Problem to work on >>
Every entry below must be reproduced exactly.

Collected data entries:

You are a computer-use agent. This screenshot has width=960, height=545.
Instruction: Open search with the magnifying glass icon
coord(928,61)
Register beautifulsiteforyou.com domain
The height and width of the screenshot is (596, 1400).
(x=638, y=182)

Exercise answer >>
You are a computer-use agent. This screenshot has width=960, height=545.
Instruction: Open search with the magnifying glass icon
coord(928,61)
Register beautifulsiteforyou.com domain
The height and width of the screenshot is (596, 1400).
(x=638, y=182)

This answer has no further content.